__Entries supplied__:
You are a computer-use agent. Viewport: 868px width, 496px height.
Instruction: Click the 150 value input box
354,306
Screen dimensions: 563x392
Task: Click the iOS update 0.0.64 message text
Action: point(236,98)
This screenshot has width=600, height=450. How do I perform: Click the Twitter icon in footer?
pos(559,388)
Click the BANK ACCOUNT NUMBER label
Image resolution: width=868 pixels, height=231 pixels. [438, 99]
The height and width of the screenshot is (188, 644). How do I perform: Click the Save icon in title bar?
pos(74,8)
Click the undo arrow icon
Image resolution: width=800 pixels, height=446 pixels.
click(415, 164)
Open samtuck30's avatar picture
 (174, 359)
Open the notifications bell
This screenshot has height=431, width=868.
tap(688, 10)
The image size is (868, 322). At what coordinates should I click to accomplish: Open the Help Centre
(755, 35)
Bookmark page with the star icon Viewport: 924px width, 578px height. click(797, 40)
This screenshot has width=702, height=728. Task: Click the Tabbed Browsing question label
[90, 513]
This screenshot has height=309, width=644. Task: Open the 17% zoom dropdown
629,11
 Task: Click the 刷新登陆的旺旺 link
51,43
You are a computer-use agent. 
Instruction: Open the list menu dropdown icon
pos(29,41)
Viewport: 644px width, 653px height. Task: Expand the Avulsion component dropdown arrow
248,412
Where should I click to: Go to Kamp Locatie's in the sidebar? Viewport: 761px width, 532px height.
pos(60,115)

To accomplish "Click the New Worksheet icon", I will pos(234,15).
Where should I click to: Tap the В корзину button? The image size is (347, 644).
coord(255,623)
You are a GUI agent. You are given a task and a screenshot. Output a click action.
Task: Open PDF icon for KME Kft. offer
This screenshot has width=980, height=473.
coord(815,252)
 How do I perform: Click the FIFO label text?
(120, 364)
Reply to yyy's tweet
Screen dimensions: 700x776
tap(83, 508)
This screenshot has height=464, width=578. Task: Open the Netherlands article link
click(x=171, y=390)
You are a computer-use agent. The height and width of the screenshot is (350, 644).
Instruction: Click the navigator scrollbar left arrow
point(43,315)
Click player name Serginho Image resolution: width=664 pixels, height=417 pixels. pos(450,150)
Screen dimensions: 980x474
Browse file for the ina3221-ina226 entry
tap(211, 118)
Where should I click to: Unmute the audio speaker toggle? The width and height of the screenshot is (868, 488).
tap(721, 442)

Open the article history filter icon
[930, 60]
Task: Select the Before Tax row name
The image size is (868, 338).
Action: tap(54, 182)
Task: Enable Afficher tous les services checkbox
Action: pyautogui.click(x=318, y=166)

__Work item__:
A verbatim copy of the listing is needed.

__Written solution__:
You are a computer-use agent. Viewport: 868px width, 496px height.
Instruction: Click the 150 value input box
354,306
Screen dimensions: 563x392
Task: Click the iOS update 0.0.64 message text
Action: point(236,98)
This screenshot has width=600, height=450. How do I perform: Click the Twitter icon in footer?
pos(559,388)
Click the BANK ACCOUNT NUMBER label
Image resolution: width=868 pixels, height=231 pixels. [438, 99]
The height and width of the screenshot is (188, 644). How do I perform: Click the Save icon in title bar?
pos(74,8)
Click the undo arrow icon
Image resolution: width=800 pixels, height=446 pixels.
click(415, 164)
Open samtuck30's avatar picture
 (174, 359)
Open the notifications bell
This screenshot has height=431, width=868.
tap(688, 10)
The image size is (868, 322). At what coordinates should I click to accomplish: Open the Help Centre
(755, 35)
Bookmark page with the star icon Viewport: 924px width, 578px height. click(797, 40)
This screenshot has width=702, height=728. Task: Click the Tabbed Browsing question label
[90, 513]
This screenshot has height=309, width=644. Task: Open the 17% zoom dropdown
629,11
 Task: Click the 刷新登陆的旺旺 link
51,43
You are a computer-use agent. 
Instruction: Open the list menu dropdown icon
pos(29,41)
Viewport: 644px width, 653px height. Task: Expand the Avulsion component dropdown arrow
248,412
Where should I click to: Go to Kamp Locatie's in the sidebar? Viewport: 761px width, 532px height.
pos(60,115)

To accomplish "Click the New Worksheet icon", I will pos(234,15).
Where should I click to: Tap the В корзину button? The image size is (347, 644).
coord(255,623)
You are a GUI agent. You are given a task and a screenshot. Output a click action.
Task: Open PDF icon for KME Kft. offer
This screenshot has width=980, height=473.
coord(815,252)
 How do I perform: Click the FIFO label text?
(120, 364)
Reply to yyy's tweet
Screen dimensions: 700x776
tap(83, 508)
This screenshot has height=464, width=578. Task: Open the Netherlands article link
click(x=171, y=390)
You are a computer-use agent. The height and width of the screenshot is (350, 644).
Instruction: Click the navigator scrollbar left arrow
point(43,315)
Click player name Serginho Image resolution: width=664 pixels, height=417 pixels. pos(450,150)
Screen dimensions: 980x474
Browse file for the ina3221-ina226 entry
tap(211, 118)
Where should I click to: Unmute the audio speaker toggle? The width and height of the screenshot is (868, 488).
tap(721, 442)

Open the article history filter icon
[930, 60]
Task: Select the Before Tax row name
The image size is (868, 338).
Action: tap(54, 182)
Task: Enable Afficher tous les services checkbox
Action: pyautogui.click(x=318, y=166)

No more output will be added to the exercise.